Plusieurs chapitres commencent par Je ne veux pas l’hiver de ma vie. Défilent alors toutes les feuilles mortes pourrissantes, les courants d’air, les journées sombres, le ralenti impitoyable de la vie qui arrive dans son hiver. Mais que c’est bien énoncé, pensé, exprimé… L’auteur n’a de pitié pour aucun de ces ennemis hivernaux : les mots ou fins de phrases qu’on ne trouve plus, les rides qu’en revanche on trouve trop bien, l’inquiétude à l’idée qu’on a déjà dit ça et qu’on lasse, le suspens lors des contrôles chez le médecin, la conscience que oui, c’est la dernière ligne droite – et combien sera-t-elle droite, d’ailleurs ?, le refus de l’assistance, la crainte des « on a bien dormi ? On a bien mangé ses petites tartines ? Maintenant on va bien prendre son sirop. On a bien bonne mine aujourd’hui ». En regard de cette longue liste pourtant, les souvenirs tendres déferlent. Des vacances, des personnages, des membres de la famille, des anecdotes, conversations, les expressions désuètes et si charmantes.
Suivent les chapitres commençant par Il approche, l’hiver de ma vie. Il faut mettre de l’ordre, regarder les photos, choisir ce qui pourrait plaire ici ou là, ne pas laisser d’incertitudes si possible. Voir le fruit de ses entrailles faire son chemin. Écouter les musiques aimées, fêter des anniversaires. Comparer les points positifs des photos d’autrefois que l’on mettait dans des albums et regardait assis dans le divan, ou celles d’aujourd’hui, immédiates, retouchables et améliorables sur le champs, partagées d’un clic.
Quelques réflexions aussi suivent la phrase Je n’aime pas davantage l’hiver de l’Autre. L’Autre de toute une vie, qui n’entre pas dans son hiver du même pas, et a vécu ses saisons précédentes à sa manière aussi.

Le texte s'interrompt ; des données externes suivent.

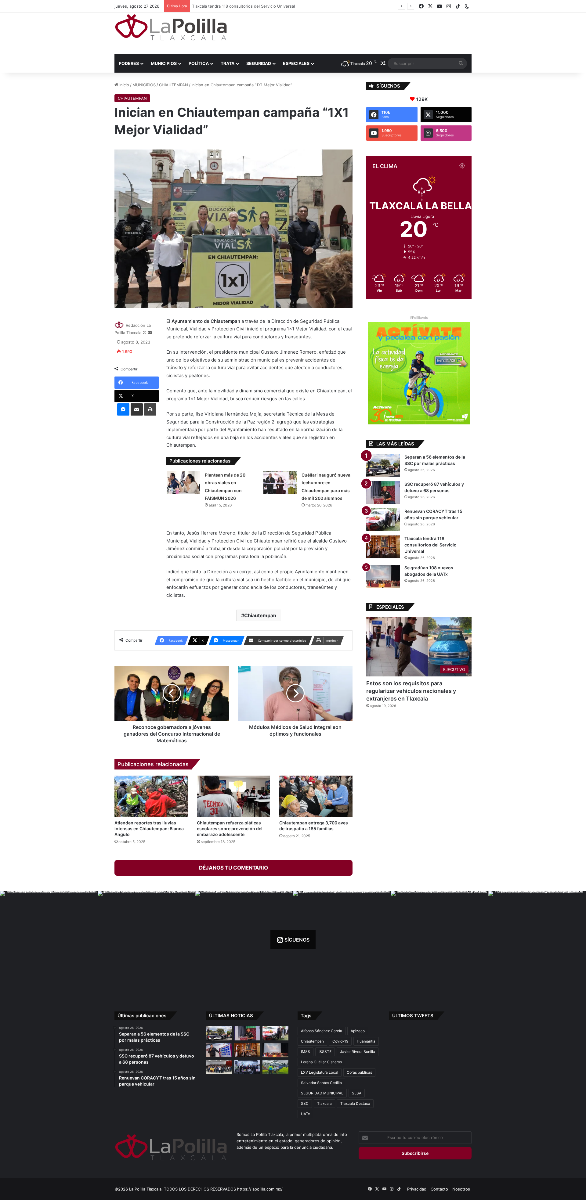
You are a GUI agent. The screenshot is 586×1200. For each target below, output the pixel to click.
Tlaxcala (324, 1103)
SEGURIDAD (258, 63)
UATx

Pour arriver à l’apaisante constatation : J’aime l’hiver de ma vie. L’auteur la remercie, cette vie, avec toute la passion et fraicheur qu’elle mérite, et entre de plain-pied dans cet hiver et ses joies, une à la fois.
Un livre profond et très vivant malgré son propos. Un livre qui se lit en semant des émotions variées : nostalgie, amusement, déjà vu, compassion, partage. Un livre courageux aussi, sans aucun doute.